Swap "psychologist" for "researcher" in the Jacqueline Andrade profile, starting with "Academic work" and going on through "awareness during anaesthesia.", and write out that stretch in full.

__PAGE TEXT__
*-*-*

- Title: Professor of psychology

Academic background
- Education: University of Cambridge
- Alma mater: University of Manchester

Academic work
- Discipline: Psychology
- Institutions: University of Plymouth School of Psychology

= Jacqueline Andrade =

British psychologist

Jacqueline Andrade, also known as Jackie Andrade, FAcSS (born 20th century) is a British psychologist. She is a professor of psychology in the School of Psychology at the University of Plymouth, located in Plymouth, England. She is a Fellow of the Academy of Social Sciences. Andrade is known for developing a technique called Functional Imagery Training, which aims to use mental imagery to help people crave healthy rather than unhealthy things. She has also led research on accidental awareness during anaesthesia.

==Life==
Andrade finished BA(hons) Psychology from University of Cambridge in 1987 and then earned a PhD in psychology from the University of Manchester in 1990. She is a professor of psychology in the School of Psychology at the University of Plymouth, located in Plymouth, England. She is a Fellow of the Academy of Social Sciences.

*-*-*

__RECORD EXTRACTS__
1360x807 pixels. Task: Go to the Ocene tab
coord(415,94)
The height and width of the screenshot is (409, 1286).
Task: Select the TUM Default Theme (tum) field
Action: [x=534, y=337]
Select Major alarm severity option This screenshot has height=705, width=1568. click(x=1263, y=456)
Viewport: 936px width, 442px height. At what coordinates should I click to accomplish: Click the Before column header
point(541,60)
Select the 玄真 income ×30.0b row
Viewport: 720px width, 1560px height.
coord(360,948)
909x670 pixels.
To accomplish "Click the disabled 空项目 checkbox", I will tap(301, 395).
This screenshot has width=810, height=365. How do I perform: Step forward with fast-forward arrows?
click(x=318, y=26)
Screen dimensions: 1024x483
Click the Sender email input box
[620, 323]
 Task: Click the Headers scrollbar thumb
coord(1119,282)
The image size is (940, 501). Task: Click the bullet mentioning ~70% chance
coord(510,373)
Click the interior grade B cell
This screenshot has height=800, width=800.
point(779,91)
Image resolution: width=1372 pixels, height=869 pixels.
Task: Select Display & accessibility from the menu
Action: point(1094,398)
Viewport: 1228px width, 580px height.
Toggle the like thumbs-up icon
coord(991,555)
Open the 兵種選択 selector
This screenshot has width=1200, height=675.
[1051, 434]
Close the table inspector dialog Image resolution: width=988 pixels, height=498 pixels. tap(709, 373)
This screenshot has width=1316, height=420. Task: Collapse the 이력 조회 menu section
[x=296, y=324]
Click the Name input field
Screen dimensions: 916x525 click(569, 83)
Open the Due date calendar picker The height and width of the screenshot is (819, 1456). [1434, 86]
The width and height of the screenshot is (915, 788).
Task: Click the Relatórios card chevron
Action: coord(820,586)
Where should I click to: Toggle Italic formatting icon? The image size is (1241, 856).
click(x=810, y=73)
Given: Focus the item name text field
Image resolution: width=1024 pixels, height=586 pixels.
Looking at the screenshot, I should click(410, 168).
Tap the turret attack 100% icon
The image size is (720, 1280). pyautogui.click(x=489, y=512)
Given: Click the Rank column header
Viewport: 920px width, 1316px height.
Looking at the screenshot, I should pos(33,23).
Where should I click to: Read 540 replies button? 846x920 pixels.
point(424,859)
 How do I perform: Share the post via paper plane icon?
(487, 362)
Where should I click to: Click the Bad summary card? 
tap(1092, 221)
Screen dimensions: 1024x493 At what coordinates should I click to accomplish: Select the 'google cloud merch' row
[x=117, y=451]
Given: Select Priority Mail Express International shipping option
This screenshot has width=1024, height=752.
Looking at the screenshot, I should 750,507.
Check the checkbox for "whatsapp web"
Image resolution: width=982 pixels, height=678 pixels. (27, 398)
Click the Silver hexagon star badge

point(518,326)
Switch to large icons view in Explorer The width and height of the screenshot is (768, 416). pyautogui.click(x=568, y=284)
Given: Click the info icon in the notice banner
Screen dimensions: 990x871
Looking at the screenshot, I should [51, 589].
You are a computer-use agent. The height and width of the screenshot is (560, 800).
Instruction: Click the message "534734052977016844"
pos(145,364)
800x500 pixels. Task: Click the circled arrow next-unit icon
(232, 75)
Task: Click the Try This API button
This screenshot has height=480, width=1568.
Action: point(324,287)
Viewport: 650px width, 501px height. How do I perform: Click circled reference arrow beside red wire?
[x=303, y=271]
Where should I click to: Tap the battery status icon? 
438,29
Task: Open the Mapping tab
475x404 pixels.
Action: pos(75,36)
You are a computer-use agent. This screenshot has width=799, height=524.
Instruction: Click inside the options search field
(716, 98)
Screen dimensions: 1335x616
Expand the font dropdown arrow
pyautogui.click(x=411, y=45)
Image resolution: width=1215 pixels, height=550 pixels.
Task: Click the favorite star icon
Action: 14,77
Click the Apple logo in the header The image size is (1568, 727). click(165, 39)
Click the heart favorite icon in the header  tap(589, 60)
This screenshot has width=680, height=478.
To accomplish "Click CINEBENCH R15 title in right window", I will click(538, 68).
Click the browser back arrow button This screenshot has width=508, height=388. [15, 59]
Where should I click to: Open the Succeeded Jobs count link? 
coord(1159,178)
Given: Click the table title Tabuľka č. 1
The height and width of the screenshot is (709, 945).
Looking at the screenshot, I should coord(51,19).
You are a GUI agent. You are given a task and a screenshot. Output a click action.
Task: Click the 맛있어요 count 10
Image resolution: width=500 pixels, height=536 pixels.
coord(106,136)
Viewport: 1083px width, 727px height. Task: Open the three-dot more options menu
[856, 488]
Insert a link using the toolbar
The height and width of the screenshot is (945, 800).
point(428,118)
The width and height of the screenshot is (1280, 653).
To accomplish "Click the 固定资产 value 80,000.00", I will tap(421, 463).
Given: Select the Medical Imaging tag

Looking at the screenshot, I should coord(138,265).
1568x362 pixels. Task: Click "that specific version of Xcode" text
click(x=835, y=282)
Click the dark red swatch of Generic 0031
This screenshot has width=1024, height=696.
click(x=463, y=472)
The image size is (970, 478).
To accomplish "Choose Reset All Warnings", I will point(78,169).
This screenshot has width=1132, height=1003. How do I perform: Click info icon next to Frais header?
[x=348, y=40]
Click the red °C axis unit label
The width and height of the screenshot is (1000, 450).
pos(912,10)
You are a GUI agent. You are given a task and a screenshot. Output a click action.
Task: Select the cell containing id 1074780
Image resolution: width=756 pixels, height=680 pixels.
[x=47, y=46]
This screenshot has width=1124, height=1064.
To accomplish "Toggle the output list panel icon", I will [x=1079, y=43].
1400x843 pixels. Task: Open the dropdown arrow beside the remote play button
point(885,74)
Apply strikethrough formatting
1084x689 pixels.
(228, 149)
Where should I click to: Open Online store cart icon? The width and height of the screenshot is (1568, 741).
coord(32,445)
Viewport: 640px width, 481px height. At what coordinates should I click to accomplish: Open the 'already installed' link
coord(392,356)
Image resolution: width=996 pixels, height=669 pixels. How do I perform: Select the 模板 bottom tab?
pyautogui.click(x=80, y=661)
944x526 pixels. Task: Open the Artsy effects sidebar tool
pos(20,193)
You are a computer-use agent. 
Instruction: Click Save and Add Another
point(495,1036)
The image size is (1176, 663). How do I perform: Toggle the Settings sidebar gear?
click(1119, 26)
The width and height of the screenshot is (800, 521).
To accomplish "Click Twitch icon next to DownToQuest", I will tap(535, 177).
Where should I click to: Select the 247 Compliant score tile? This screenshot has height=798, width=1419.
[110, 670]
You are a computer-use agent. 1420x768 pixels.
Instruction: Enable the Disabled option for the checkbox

*-*-*

__TASK RESPONSE__
Academic work
- Discipline: Psychology
- Institutions: University of Plymouth School of Psychology

= Jacqueline Andrade =

British researcher

Jacqueline Andrade, also known as Jackie Andrade, FAcSS (born 20th century) is a British researcher. She is a professor of psychology in the School of Psychology at the University of Plymouth, located in Plymouth, England. She is a Fellow of the Academy of Social Sciences. Andrade is known for developing a technique called Functional Imagery Training, which aims to use mental imagery to help people crave healthy rather than unhealthy things. She has also led research on accidental awareness during anaesthesia.